Marino, Young, Irvin, Thomas Hall of Fame Finalists
Rare air: Marino, Young lead pro Hall finalists (ESPN – AP)
CANTON, Ohio – Quarterbacks Dan Marino and Steve Young and wide receiver Michael Irvin were among 15 finalists for the Pro Football Hall of Fame announced Tuesday. Marino, who holds many of the NFL’s career passing records, and Young, who led San Francisco to the 1994 NFL title, were among four finalists who made the list in their first year of eligibility. The others were Irvin, a member of the Dallas teams that won three Super Bowls between 1992 and 1995, and Derrick Thomas, who played for Kansas City and died in 2000 of injuries suffered in an auto accident.
Two of the finalists had been determined previously — senior nominees Fritz Pollard and Benny Friedman. Pollard, who played in the 1920s, also was the first black to coach an NFL team. Friedman played for several teams between 1927 and 1934.

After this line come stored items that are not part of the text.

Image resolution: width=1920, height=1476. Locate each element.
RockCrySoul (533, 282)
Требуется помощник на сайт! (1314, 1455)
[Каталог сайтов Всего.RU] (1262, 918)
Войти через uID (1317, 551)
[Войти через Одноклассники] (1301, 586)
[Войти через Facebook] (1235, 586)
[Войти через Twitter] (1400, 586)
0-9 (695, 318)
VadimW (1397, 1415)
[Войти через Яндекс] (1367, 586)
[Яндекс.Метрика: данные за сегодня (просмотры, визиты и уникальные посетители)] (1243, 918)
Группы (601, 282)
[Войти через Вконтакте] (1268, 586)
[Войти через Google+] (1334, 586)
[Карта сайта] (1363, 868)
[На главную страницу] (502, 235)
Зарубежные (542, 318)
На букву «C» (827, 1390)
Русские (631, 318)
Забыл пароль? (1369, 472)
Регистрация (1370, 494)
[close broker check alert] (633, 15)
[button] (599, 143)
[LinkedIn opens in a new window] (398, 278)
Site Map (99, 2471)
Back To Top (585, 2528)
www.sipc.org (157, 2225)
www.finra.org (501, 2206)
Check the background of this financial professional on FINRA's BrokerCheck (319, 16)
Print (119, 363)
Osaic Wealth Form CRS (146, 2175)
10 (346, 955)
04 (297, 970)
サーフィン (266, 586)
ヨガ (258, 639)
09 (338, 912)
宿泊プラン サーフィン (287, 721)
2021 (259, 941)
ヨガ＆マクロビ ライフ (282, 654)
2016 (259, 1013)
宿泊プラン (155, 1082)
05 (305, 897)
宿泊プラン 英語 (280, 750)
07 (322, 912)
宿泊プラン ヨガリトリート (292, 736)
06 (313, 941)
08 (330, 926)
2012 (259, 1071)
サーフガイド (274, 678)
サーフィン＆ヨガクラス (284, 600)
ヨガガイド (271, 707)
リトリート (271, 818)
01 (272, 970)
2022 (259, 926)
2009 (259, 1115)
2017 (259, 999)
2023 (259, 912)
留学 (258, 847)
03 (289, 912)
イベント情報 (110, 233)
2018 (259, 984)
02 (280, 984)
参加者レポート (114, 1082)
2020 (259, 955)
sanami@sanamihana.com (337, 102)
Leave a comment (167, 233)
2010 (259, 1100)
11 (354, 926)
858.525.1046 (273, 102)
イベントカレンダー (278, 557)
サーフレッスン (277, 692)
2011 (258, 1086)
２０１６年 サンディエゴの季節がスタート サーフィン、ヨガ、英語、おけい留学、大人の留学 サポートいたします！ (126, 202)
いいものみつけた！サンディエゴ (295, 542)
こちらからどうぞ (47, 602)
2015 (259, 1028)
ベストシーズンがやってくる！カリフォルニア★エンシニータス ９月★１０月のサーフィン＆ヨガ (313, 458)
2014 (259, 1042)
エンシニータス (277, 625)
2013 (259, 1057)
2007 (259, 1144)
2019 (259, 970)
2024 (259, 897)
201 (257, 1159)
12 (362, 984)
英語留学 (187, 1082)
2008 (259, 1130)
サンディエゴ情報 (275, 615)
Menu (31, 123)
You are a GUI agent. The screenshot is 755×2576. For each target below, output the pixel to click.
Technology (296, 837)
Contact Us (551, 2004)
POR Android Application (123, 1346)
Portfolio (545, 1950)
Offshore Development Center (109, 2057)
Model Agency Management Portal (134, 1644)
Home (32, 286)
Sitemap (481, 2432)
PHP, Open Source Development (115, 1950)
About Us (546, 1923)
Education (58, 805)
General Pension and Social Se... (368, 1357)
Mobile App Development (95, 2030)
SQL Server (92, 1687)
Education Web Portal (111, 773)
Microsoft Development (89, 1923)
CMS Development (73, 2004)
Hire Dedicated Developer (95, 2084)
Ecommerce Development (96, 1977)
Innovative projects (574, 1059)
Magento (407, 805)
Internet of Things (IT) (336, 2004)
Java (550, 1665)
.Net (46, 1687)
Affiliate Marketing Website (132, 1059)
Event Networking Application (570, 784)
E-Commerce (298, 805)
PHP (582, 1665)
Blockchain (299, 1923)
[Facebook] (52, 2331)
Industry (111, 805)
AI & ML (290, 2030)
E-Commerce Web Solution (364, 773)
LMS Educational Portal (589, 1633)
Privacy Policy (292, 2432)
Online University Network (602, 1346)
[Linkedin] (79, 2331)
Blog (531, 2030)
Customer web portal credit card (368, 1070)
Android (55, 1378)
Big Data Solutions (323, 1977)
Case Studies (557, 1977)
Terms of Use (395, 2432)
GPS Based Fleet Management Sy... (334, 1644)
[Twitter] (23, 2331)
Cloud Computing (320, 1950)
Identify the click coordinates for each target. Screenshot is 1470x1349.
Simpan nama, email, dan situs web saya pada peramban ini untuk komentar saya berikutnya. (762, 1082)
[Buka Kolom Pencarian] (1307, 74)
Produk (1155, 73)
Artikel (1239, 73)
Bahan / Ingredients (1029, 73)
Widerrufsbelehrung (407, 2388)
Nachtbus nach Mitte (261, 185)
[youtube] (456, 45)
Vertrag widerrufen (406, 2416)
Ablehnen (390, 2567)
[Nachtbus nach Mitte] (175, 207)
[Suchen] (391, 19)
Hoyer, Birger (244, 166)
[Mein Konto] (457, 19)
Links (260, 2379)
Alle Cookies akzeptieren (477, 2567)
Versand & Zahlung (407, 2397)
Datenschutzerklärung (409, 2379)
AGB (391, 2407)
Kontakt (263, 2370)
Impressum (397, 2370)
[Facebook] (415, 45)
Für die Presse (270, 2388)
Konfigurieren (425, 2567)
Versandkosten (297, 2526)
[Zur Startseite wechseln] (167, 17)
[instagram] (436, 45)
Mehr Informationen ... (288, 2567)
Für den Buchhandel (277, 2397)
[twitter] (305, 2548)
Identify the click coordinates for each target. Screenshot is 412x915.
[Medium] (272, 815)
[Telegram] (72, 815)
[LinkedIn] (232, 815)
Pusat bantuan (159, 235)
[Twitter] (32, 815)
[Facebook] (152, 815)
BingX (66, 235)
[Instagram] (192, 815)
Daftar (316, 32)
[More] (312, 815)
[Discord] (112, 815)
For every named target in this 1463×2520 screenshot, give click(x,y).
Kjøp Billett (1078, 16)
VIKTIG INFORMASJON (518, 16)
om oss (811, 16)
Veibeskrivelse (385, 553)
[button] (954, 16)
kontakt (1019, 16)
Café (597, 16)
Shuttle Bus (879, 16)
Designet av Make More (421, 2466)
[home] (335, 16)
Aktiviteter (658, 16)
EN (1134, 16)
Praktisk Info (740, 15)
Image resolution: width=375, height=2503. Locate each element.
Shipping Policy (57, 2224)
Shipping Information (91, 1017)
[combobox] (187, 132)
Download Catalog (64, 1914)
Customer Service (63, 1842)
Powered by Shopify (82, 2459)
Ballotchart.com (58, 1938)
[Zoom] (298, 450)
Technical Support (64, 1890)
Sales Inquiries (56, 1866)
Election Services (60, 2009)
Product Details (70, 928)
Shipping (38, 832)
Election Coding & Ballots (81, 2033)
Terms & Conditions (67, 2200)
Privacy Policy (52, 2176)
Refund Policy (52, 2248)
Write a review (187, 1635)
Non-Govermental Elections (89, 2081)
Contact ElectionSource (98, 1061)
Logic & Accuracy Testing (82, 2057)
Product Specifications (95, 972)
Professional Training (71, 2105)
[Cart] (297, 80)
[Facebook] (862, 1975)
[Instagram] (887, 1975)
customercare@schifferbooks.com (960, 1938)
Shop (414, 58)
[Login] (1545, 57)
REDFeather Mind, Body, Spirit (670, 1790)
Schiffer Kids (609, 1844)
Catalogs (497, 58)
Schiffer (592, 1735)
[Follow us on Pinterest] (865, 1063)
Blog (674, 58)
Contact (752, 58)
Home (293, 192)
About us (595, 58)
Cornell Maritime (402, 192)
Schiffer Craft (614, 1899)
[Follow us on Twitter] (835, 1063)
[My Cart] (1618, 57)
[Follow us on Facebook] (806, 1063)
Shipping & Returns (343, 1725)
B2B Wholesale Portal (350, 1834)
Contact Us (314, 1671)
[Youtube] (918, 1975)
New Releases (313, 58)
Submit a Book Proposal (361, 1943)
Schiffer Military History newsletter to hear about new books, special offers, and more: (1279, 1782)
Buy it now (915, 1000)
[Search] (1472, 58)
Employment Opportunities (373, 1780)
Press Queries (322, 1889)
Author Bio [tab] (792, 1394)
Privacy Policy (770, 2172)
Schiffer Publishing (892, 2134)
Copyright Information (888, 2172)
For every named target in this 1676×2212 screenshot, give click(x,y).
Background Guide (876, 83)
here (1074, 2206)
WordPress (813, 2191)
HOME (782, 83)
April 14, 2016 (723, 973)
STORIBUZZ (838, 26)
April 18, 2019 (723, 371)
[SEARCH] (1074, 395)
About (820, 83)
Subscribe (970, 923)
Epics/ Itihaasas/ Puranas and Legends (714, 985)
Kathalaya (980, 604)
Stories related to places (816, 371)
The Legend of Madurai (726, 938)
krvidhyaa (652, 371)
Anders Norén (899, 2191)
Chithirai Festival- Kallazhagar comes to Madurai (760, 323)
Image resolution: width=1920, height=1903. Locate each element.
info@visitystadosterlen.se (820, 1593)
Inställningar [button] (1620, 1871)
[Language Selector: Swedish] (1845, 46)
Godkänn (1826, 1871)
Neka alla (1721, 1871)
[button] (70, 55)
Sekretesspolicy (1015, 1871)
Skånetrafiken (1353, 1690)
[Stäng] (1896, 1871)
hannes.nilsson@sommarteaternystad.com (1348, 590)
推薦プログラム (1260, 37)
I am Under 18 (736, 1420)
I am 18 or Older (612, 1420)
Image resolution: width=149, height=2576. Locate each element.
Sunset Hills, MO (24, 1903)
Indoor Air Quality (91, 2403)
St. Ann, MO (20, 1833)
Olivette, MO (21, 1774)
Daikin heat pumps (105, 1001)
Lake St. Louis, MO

The other nominees were linebacker Harry Carson, who played for the Giants in the 1970s and 1980s and was a member of the 1986 NFL champions; defensive end Richard Dent, the MVP for the Bears in the Super Bowl after the 1985 season; defensive end L.C. Greenwood, a member of Pittsburgh’s “Steel Curtain” teams of the 1970s; guard Russ Grimm, a member of Washington’s famed “Hogs,” defensive end Claude Humphrey, who played for Washington and Philadelphia between 1968 and 1981; guard Bob Kuechenberg, who played on Miami’s 1972 undefeated champions, wide receiver Art Monk, a member of three Super Bowl winners with Washington; Roger Wehrli, a cornerback for the St. Louis Cardinals from 1969 to 1982; and George Young, who built two Super Bowl winners as general manager of the Giants. Young died in 2001.
As I noted when the list of nominees came out, all of the first-year finalists are well deserving. I’m always a bit dubious of the Seniors Committee selections, who already missed out in their own eras.